== WHAT YOU WILL DO ==
In the forum thread about the US jobless rate, what cumulative number of US jobs is reported lost since the start of 2008?

AFP: US jobless rate jump sparks fresh recession fears
"The latest figures show a cumulative loss of 605,000 US jobs since the start of 2008, highlighting the woes of the world's largest economy from a horrific housing slump and credit squeeze."
kingfrog - My take is this is really about saving the credit default swaps written on Fannie and Freddie debt. A default by F&F could very possibly set off a chain reaction that could take down the global financial system.
I read a bit of Greenspan's, The Age Of Turbulence.
In this, he talks about deflation on page, 291:
" ... financial intermediation so vital to any large developed economy virtually dried up. Deflationary forces took hold. It was not until the long decline in real estate prices bottomed out in 2006 that reasonable judgments of bank solvency were possible.
He also says the deflation issue in Japan was not economics but culture, i.e, a society in denial, which is what we have with The Bush Coup and Friends of Mozilla..
Will Hank Paul, be able to divert the congressional approved funds to Lehman, Merrill, Goldman, etc., via Fannie & Freddie after converting FRE & FNM into a conservatorship ?
I am in charge and I will make sure all my Goldman Sachs friends will make plenty of money.
mt writes:
does this mean we have to give the rebate check back?
Here's a solid gripe from an angry renter... I was renting a home, but (after 3 years) was booted by my landlord who decided he needed to sell.
My government rebate check was sent right when I was moving. I must now fill out forms and go through IRS beurocracy to get it back.
I swear, I'm ready to stage my own mini-tax-revolt. If they bail out any shareholders of FNM-FRE, I will.
awgee writes:
My take is this is really about saving the credit default swaps written on Fannie and Freddie debt.
so if freddie and fannie hold 5 trillion in mortgages and take a 20% hair cut on their portfolios then the taxpayer is on the hook for 1 trillion dollars
but if there are derivatives involved, ie this is a hedge fund, then we could be on the hook for much much more
is that right awgee
short ourage
im with you
ive been thinking a lot lately about what a citizen could do that is non-violent and legal, and a big pain in the --- to get the gov attention about how angry we are.
two ideas come to mind
or
or some other idea...but it has to be non-violent, and legal
mock turtle
First act of The mcCain/Palin Coup will be to forgive The Iraq War debt and lower gas prices to twenty five cents and give all homeless republicans new cars.
I recommend the latest ContraryInvestor.com (free monthly newsletter), as it is VERY pertinent to this subject. It is titled "Fun With Funding", and is about the implications of the Federal Government expanding its balance sheet to make up for the contraction of private balance sheets.
In short, who's gonna pay for all this in a country where we have vastly insufficient domestic savings? We've still got government budget shortfalls, wars, FDIC bailouts and maybe even automaker bailouts yet to come!
Can we get funding for all this with current low Treasury rates??? I doubt it, especially if there's a global recession and commodity crash... Where do ya think all the treasury buying (in excess of what we can afford internally) has been coming from?
Link:
Market Observations
Holy crap...I come home from a night out with my wife and this happens. At least they are canning the execs and the boards of directors. The NYT piece has this angle:
"Charles Calomiris, a professor of economics at Columbia Business School, said delaying a rescue would only increase the risks and costs.
The last thing you want to do is give a distressed borrower more time, because when people are in distress they tend to take a lot of risks, he said. You dont want zombie institutions floating around with time on their hands.
That seems a reasonable statement to me.
David Pearson, as always your comments are excellent. I don't see mass forbearance as an option, though. I for one would be on the phone yelling at my Congresspeople to oppose.
Did 'they' let it happen or make it happen?

== Dataset excerpts ==

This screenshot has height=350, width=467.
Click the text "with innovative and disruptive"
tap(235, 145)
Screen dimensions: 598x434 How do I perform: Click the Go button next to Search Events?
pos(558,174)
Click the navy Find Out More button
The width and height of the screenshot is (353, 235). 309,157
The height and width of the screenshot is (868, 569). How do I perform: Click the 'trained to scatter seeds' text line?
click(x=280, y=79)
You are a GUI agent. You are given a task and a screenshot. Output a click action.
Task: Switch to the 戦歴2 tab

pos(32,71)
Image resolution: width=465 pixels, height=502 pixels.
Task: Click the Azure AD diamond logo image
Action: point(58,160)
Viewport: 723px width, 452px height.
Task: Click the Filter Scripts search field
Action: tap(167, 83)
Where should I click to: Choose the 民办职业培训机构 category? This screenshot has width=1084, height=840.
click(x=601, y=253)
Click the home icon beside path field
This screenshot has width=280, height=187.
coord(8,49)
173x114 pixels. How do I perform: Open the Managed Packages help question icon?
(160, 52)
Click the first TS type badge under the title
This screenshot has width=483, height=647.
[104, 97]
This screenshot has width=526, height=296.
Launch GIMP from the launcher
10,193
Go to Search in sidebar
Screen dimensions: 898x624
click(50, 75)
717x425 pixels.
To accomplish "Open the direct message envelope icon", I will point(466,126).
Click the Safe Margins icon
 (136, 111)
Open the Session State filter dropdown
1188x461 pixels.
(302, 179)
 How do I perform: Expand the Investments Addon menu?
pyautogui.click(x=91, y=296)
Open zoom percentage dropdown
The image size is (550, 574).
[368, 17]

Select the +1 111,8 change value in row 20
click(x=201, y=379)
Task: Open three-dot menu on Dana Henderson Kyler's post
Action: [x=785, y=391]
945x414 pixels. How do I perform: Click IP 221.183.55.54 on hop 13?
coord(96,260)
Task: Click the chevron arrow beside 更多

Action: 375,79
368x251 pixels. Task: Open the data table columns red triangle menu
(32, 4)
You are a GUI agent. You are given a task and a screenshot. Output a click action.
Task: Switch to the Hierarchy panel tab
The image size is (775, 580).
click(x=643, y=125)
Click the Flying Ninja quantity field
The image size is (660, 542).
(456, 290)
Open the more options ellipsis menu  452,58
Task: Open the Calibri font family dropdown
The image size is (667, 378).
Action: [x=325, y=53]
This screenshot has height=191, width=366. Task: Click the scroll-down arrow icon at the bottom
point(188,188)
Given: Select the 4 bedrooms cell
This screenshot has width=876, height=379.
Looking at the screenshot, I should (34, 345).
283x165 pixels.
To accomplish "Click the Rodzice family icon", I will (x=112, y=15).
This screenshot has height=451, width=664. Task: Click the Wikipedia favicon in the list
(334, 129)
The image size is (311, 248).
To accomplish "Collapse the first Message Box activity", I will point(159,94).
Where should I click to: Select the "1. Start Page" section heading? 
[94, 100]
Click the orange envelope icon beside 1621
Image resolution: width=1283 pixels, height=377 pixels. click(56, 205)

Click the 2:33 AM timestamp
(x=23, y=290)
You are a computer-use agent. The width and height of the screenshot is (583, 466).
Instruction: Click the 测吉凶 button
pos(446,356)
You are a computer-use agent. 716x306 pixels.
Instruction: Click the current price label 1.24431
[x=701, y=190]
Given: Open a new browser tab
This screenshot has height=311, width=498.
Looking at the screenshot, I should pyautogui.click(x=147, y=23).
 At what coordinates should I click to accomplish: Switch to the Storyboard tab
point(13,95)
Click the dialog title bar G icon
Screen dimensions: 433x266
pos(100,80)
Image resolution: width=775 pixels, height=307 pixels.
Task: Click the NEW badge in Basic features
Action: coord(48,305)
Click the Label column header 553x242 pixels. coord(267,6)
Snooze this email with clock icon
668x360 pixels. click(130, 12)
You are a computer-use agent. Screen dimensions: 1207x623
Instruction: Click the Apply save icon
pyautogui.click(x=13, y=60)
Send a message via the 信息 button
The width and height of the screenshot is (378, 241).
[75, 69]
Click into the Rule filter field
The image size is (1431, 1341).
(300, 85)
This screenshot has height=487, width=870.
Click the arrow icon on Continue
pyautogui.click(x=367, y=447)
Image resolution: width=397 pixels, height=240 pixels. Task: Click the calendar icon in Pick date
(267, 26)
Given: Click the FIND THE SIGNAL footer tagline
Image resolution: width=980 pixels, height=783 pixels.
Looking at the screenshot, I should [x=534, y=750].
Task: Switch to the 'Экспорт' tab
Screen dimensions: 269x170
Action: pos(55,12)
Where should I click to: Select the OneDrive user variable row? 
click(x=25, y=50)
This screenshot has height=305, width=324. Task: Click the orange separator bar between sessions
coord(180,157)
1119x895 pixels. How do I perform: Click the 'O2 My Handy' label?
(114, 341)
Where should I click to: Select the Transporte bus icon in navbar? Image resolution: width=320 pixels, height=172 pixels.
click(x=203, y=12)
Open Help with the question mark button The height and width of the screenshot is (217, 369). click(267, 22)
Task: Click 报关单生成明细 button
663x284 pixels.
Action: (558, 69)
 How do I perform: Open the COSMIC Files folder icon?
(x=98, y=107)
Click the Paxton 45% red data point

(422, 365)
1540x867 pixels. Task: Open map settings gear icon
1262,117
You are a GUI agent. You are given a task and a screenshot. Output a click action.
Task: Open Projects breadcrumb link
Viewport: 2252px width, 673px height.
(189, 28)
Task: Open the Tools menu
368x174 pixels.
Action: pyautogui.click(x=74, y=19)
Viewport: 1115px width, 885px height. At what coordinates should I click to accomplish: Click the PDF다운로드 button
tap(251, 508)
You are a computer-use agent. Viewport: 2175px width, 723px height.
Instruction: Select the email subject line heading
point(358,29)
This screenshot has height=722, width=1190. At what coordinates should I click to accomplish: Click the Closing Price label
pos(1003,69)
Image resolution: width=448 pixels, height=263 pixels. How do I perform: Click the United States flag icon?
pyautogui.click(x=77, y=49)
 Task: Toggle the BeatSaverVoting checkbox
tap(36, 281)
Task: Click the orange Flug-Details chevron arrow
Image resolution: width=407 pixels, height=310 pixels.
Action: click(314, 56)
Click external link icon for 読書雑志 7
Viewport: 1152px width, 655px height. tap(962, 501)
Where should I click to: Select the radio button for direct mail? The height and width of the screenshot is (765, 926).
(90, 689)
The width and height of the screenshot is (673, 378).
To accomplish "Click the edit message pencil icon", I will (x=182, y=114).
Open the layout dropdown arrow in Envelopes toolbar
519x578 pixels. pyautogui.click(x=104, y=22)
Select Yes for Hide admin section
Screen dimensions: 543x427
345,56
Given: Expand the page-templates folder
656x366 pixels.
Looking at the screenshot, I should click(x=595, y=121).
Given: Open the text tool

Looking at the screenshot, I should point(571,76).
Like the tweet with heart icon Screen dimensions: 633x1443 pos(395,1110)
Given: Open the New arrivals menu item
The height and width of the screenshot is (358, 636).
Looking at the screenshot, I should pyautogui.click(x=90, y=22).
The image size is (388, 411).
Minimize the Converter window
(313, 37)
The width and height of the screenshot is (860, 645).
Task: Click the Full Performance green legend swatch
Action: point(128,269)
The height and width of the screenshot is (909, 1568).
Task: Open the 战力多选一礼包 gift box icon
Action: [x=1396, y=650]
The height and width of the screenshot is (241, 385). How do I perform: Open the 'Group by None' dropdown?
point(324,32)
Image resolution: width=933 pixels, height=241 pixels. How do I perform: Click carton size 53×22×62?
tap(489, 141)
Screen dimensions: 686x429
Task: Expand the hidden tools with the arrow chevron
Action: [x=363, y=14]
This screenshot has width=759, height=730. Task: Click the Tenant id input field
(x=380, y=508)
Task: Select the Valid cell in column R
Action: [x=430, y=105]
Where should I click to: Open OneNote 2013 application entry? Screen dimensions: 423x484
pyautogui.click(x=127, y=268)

== EXPECTED ANSWER ==
605,000 jobs.